In India il Ministero della Difesa di Nuova Delhi sta per concludere con BrahMos Aerospace un nuovo contratto per un ulteriore lotto di missili BrahMos.

A beneficiare della commessa saranno l’Indian Army e l’Indian Air Force; si tratta di un lotto di 250 missili che saranno consegnati per la maggior parte alla Forza Armata terrestre.
Il BrahMos è un missile supersonico d’attacco impiegato da tutte e tre le Forze Armate; l’Aeronautica lo impiega nella versione aria-superficie integrato con i caccia bombardieri Sukhoi Su-30 MKI; la Marina lo ha dispiegato a bordo delle unità di superficie e ne sta provando la versione lanciabile da sottomarini; infine, l’Esercito lo schiera nelle batterie di difesa costiera.
Il missile, frutto della cooperazione tra Russia ed India, ha una gittata fino a 290 km a seconda della piattaforma e raggiunge quasi tre volte la velocità del suono (mach 2,8).

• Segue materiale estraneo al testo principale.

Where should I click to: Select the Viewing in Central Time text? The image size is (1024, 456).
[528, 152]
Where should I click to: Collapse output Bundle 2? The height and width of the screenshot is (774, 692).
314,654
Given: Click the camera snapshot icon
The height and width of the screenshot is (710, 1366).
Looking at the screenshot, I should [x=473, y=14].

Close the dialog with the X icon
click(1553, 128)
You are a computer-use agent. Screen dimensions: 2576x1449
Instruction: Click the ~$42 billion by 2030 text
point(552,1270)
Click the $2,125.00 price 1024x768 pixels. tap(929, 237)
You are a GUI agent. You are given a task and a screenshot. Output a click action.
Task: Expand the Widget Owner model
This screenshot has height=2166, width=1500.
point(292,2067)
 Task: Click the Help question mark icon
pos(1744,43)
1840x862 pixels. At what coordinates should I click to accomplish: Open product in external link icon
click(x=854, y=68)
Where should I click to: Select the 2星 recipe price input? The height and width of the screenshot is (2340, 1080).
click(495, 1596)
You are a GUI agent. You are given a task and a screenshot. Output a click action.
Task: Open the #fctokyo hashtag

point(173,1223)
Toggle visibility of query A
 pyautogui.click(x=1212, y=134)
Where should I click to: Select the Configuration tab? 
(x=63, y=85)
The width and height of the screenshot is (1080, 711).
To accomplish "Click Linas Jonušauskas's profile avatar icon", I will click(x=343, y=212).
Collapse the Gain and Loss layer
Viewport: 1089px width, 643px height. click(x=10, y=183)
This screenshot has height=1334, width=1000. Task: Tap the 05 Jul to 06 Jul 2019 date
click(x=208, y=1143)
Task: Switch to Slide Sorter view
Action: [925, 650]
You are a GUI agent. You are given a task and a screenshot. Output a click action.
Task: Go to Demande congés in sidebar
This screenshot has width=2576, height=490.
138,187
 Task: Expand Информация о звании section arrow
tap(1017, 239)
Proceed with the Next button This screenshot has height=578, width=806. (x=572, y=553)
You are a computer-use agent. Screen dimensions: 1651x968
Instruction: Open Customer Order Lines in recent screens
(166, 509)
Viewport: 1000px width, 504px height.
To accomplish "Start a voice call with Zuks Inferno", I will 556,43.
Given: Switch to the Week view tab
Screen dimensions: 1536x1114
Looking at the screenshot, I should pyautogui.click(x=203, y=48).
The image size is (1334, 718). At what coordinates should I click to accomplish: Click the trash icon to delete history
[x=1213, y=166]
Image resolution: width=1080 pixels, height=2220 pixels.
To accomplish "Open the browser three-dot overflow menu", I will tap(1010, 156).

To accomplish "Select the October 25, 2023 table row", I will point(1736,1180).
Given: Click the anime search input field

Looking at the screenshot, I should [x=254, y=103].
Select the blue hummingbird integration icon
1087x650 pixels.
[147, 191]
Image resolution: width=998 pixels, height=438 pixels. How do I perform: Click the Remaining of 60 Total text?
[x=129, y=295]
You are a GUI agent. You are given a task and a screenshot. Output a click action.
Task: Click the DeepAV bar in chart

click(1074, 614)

Armato con testate convenzionali fino a 300 chilogrammi di alto esplosivo, dotato di un avanzato sistema di guida inerziale (INS) e satellitare (GPS/GLONASS/GAGAN), il Brahmos conduce la fase finale della corsa con homing radar attivo per attacchi di precisione.
Parallelamente, procede da parte del DRDO, l’organizzazione di ricerca e sviluppo del Ministero della Difesa di Nuova Delhi, lo sviluppo della nuova versione a portata estesa (ER) del BrahMos consentendo una maggiore capacità di attacco a lungo raggio.
Il missile BrahMos è stato venduto alle Filippine dove è in servizio presso i reparti dei Marines e del Esercito per compiti di difesa costiera ed attacchi di precisione a lungo raggio.
Anche l’Indonesia ha selezionato il sistema e dovrebbe sottoscrivere il relativo contratto di acquisto; in Estremo Oriente il Vietnam ha mostrato forte interesse per l’adozione del BrahMos.